Add an end-to-end test to the [end-to-end test suite](https://github.com/llvm/torch-mlir/blob/main/docs/adding_an_e2e_test.md)). Ideally there is an existing file that your op fits into. If not, you can create a new file.
We generally recommend testing by invoking `torch.ops.aten.someop` from Python -- that gives a very precise test for the individual Torch operator you are implementing (calling `torch.ops.aten.someop` from Python always lowers into the MLIR `torch.aten.someop` operation)
The end-to-end test is important to check the correctness of the other steps.
Update [torch_ods_gen.py](https://github.com/llvm/torch-mlir/blob/main/projects/pt1/python/torch_mlir/jit_ir_importer/build_tools/torch_ods_gen.py) with the new op and run [update_torch_ods.sh](https://github.com/llvm/torch-mlir/blob/main/build_tools/update_torch_ods.sh) to generate the ods. Running `update_torch_ods.sh` would dump all the operators with schema into `JITOperatorRegistryDump.txt`. It’s convenient to look for ops signatures and operands names in this file.

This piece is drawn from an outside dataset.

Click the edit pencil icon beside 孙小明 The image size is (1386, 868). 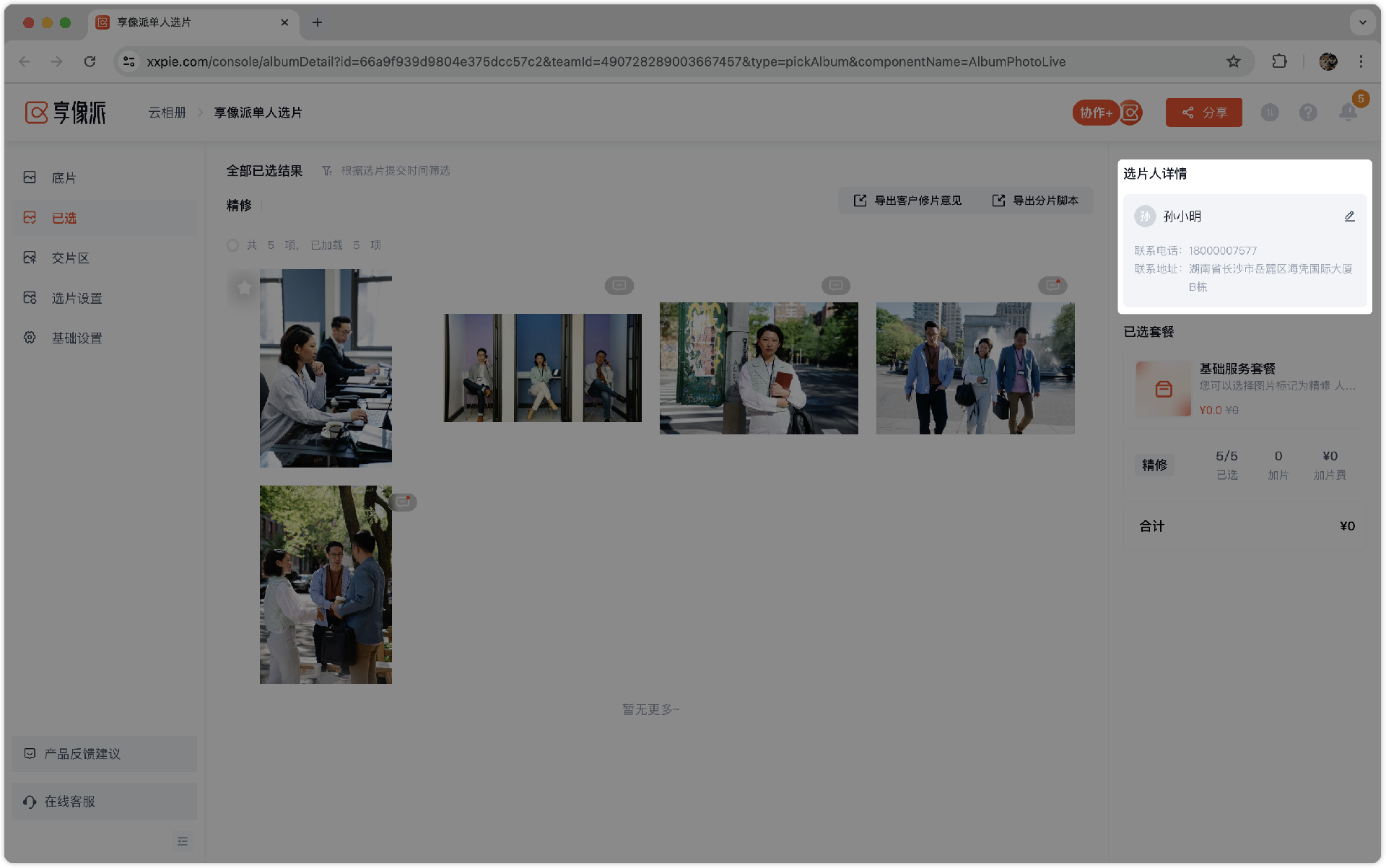pyautogui.click(x=1349, y=216)
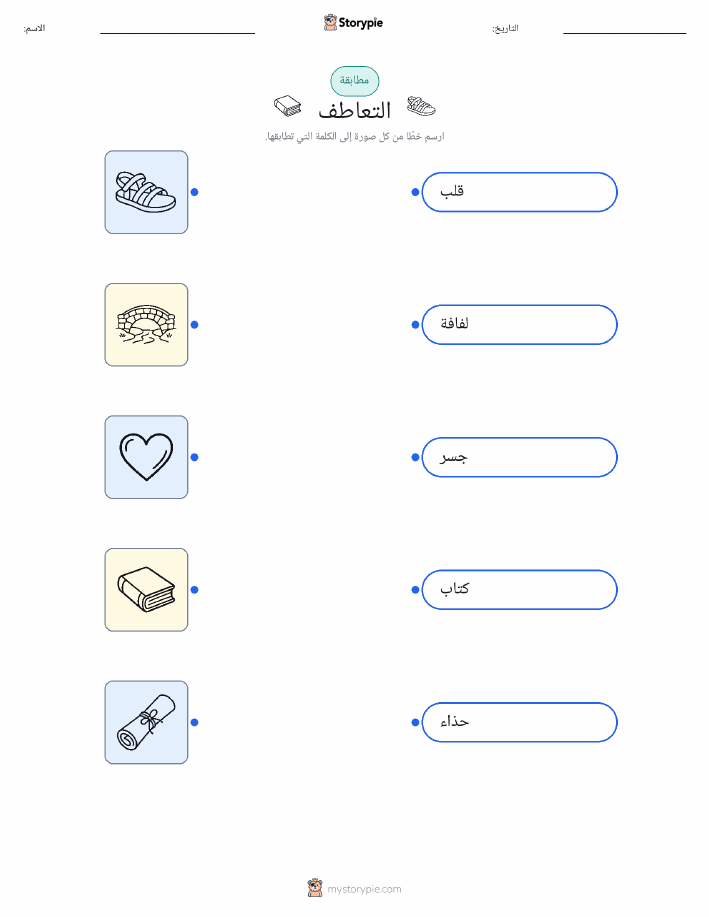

It’s essential to make sure the new op implements shape and dtype inference. See [abstract_interp_lib](https://github.com/llvm/torch-mlir/blob/main/docs/abstract_interp_lib.md) for information on adding shape and dtype inference.
If your op can be decomposed into other supported ops, then you can add a pattern into [DecomposeComplexOps](https://github.com/llvm/torch-mlir/blob/8d3ca887df5ac5126fa3fc2ec3546c6322a4d066/lib/Dialect/Torch/Transforms/DecomposeComplexOps.cpp#L1).
The `Torch` dialect needs to be lowered to [Linalg](https://mlir.llvm.org/docs/Dialects/Linalg/) dialect which can be used as input IR of backends. [Here](https://mlir.llvm.org/docs/Dialects/Linalg/#high-level-description-of-linalg-opsa-namelinalg_opsa) is a high level introduction about Linalg ops and [here](https://www.youtube.com/watch?v=PdQPlPudT90) is a video explaining `linalg.generic` op. The building block is the `linalg.generic` op which consists of indexing maps, iterator types, input/output tensors and a compute payload. You would want to get familiar with the concept of [affine map](https://mlir.llvm.org/docs/Dialects/Affine/#affine-expressions). The `linalg.generic` op anatomy [tutorial](https://www.youtube.com/watch?v=PdQPlPudT90&list=PLHPjgRtRcfTpVGFMrLP2KQyXhvtSQiiai&index=1) covers the basics of `linalg.generic` from a user's perspective.
You can find an [example PR here](https://github.com/llvm/torch-mlir/pull/294).
1. The codebase follows the [LLVM’s coding conventions](https://llvm.org/docs/CodingStandards.html).The following items might be the most frequently used rules:
2. Try to refactor and reuse existing code/helpers when working on RefineTypes and TorchToLinalg lowering for easier maintenance, testing and better readability. Try not to copy & paste existing code.
3. Squash all the commits into one, including the commits addressing review comments.
4. Use `git clang-format HEAD~1` to automatically format your commit.